If anyone dared dispute this argument, he was vigorously tested. Eyes blazing beneath crow black brows, Chippendale would insist that his disputant “name then a single art so closely bound to the complexion of man.” The silence allowed him to drive home his point. “A chair, you can only agree, embodies this fact. A stool underlines the humility of a servant, a throne the status of a king. And in between there is every permutation imaginable, all tailored to the size, shape, bearing of man. What other art can claim such significance?”

But his professional disgruntlement did not explain his heartless reaction to the news of Partridge’s death, nor his inordinate concern for the drawings. Was a life so little to him? Particularly a life of such exceptional talent? Why did he value a handful of sketches so highly?

When he returned, he gave no sign of what was coming. His hair was tidied and tied smooth as a jet-black shell, his face the usual stony mask; the only indication of emotion was in the keenness with which his flinty eyes glinted in the firelight. He drew up his favorite chair—mahogany, with a back carved like a cathedral window. “Of course, like most troubles in life, this one centers on money,” he volunteered somewhat unexpectedly. “I’m speaking of how it was that Montfort came to be in possession of the drawings from my
Director,
the book that established my reputation and has made my name known from Edinburgh to Truro.”

Here I should explain that two years ago Chippendale took the greatest risk of his career. In the manner of a gentleman architect or a man of letters, he published a series of his own designs,
The Gentleman and Cabinet Maker’s Director—Being a Large Collection of the Most Elegant and Useful Designs of Household Furniture in the Gothic, Chinese, and Modern Taste.
The pages of this mighty volume featured engravings of chairs, sofas, beds, commodes, desks, girandoles, screens, glasses, candlestands and bookcases, and much more besides.
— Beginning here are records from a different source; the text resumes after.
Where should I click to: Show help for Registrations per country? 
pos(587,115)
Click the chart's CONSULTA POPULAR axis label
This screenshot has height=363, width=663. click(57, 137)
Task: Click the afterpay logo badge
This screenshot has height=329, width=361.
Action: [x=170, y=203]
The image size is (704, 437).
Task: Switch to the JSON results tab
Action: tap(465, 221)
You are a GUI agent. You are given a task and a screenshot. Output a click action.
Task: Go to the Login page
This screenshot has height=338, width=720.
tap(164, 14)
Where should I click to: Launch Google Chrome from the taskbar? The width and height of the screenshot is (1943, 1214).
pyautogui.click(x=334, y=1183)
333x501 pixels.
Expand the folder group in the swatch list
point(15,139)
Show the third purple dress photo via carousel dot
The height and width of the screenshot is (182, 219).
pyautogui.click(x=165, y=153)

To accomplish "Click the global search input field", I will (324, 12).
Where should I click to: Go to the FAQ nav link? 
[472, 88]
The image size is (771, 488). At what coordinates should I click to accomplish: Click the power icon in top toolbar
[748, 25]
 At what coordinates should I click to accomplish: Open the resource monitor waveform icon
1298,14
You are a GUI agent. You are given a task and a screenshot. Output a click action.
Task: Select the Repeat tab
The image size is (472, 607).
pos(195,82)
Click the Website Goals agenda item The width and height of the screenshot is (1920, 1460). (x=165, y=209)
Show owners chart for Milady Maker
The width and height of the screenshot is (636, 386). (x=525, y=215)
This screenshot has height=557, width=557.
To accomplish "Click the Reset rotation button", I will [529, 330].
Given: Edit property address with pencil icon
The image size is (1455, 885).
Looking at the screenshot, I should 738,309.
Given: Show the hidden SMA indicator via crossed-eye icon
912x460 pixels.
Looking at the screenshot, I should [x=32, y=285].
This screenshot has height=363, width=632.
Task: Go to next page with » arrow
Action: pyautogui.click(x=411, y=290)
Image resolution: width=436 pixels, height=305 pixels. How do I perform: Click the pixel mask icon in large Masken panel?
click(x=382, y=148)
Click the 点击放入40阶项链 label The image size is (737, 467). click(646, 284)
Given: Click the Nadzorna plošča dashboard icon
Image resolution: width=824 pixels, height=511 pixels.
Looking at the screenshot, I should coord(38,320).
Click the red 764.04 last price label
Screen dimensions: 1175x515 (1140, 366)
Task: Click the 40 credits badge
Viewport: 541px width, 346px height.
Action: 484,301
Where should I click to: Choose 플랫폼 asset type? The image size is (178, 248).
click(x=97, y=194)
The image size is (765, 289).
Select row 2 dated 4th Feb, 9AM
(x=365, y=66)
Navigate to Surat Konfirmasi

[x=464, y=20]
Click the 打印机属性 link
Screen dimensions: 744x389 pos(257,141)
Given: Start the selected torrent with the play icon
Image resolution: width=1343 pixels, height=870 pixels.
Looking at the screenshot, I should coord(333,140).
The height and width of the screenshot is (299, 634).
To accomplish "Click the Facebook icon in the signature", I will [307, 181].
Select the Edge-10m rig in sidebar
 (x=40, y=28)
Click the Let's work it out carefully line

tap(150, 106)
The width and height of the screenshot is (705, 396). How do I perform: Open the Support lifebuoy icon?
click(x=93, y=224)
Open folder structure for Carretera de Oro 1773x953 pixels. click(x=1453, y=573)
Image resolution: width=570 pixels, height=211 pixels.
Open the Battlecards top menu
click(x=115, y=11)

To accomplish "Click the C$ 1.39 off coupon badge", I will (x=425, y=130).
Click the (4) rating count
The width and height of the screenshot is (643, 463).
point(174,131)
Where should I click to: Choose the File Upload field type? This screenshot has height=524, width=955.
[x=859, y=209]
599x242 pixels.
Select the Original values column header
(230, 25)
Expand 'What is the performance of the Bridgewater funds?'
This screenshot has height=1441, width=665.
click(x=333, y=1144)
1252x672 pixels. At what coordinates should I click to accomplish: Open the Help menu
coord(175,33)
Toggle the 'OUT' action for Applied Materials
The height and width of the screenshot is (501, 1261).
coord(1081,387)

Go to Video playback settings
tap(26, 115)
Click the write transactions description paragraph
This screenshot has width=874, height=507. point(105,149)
This was a volume intended to impress. No other London cabinetmaker had promoted themselves in such a manner. Several of his Slaughter’s coffee-sipping acquaintances had snorted at the audacity of it. “Why, Chippendale the carpenter will have us bow to him as a man of taste. Pray tell us, Mr. Chippendale, what is your view on the gothic, and of the fashion for chinoiseries? Are they extravagant enough? Do you approve?”